A deeply melancholic and bracing experience, Irradiés is a harsh, powerful and necessary work of art. A poetic documentary about irradiation, Irradiés warns us against our worst impulses by showing us the utter horror of what they can do.

Dresden. Coventry. Hiroshima. These are all cities almost completely obliterated by deadly bombs, dropped by ruthless pilots who falsely believed they were doing the right thing. What do survivors do after such awful circumstances? According to the film, they can feel like living ghosts, carrying that pain with them forever, not quite a part of the rest of the world. Director Rithy Panh is a French-Cambodian survivor of the Khmer Rouge regime. He lives with the effects of irradiation, making this story a deeply personal one, its aching pain bleeding on to each frame.

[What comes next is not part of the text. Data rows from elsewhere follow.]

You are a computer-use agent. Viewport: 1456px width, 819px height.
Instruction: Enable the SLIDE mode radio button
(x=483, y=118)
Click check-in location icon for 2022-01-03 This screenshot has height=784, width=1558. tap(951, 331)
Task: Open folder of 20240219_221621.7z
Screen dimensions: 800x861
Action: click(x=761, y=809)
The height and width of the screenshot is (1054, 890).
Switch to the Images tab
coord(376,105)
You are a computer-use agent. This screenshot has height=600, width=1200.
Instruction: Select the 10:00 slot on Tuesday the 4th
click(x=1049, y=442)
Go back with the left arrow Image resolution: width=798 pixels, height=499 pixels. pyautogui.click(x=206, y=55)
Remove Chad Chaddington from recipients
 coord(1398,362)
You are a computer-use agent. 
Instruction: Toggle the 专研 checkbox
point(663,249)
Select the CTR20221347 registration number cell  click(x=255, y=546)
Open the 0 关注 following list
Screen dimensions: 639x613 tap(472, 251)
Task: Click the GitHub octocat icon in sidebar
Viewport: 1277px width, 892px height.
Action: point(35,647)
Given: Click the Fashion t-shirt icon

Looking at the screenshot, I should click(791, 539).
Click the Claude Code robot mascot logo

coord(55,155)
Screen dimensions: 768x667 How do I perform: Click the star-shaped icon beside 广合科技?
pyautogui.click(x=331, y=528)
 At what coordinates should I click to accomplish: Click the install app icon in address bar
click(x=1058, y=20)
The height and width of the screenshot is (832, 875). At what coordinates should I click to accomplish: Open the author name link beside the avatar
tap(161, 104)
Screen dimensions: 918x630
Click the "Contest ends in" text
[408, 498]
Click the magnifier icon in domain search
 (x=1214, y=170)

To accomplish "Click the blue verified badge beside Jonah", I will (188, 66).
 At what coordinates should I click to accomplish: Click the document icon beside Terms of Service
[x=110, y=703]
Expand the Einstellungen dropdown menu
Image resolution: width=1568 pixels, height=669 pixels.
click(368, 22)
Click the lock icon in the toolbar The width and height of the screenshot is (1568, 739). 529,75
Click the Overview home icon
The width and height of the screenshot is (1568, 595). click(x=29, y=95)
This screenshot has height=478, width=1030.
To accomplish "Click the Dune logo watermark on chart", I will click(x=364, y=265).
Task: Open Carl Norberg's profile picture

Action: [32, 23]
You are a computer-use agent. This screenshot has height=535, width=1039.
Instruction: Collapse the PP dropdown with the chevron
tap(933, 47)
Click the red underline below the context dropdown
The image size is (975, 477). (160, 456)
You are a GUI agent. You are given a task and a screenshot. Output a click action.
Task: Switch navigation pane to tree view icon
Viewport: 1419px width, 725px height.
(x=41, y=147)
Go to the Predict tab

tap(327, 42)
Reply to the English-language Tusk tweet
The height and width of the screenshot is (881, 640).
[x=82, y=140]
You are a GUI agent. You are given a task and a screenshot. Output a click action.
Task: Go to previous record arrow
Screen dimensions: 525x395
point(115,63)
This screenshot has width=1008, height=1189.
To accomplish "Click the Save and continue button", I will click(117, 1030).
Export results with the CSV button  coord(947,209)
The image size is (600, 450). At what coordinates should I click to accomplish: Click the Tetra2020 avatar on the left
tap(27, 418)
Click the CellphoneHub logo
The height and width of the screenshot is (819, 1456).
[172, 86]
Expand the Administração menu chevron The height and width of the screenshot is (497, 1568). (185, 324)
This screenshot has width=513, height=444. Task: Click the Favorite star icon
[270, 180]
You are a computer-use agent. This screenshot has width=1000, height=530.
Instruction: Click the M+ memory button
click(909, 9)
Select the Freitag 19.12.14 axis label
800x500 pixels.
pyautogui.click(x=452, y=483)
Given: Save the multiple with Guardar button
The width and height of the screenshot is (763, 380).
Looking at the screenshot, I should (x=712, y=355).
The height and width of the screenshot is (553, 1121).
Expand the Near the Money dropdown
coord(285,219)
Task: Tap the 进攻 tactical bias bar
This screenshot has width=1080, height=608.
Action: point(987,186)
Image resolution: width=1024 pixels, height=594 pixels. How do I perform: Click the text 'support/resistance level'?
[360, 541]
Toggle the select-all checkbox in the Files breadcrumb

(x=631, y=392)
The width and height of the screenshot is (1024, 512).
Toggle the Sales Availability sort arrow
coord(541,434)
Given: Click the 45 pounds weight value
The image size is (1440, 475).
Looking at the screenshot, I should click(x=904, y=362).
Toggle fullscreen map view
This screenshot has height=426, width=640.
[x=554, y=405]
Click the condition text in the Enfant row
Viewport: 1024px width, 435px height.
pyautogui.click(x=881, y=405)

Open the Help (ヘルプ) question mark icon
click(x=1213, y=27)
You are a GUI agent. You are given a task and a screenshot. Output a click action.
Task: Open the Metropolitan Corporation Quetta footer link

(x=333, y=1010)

The only documentary to play in competition, Irradiés is not your typical talking-heads-plus-archival-footage experience. Instead, the widescreen is split into three separate sections, clearly delineated with black bars between each one. The height of the frame is small-ish, with large black spaces both above and below. Sometimes all three sections play the exact same image, while the middle section sometimes changes to something else. At other times, the artificial black bars leave the screen entirely, suddenly creating a whole, continuous image. While this kind of multi-screen filmmaking is common in exhibition pieces, it’s thrilling to witness up on the cinema screen: suggesting alternative possibilities for mainstream documentary filmmaking.

This is a constantly shifting work of art, always giving us something to look at through editing or merging images together, while the dual voiceover, both male and female, dips in and out, discussing how the effects of war never leave mankind, their remnants acting like a permanent wound over the earth. As so much is going on, it rewards close attention and repeat viewings, its busyness a metaphor for the viral way man’s evil spreads across the whole world.

At its very essence, the bomb is a metaphor for mankind at his most deadly, asking if the world would be better off without his input altogether. The film also takes time to look at other horrors of war, including mass killings and murder. Archival footage of completely gaunt holocaust survivors, or masses of bodies being dumped into the ground are constantly piled up by Panh, making Irradiés quite a difficult watch. While the way these images are cut together risk aestheticising such misery, the sober analysis via voiceover reminds us this is not the intention of the film.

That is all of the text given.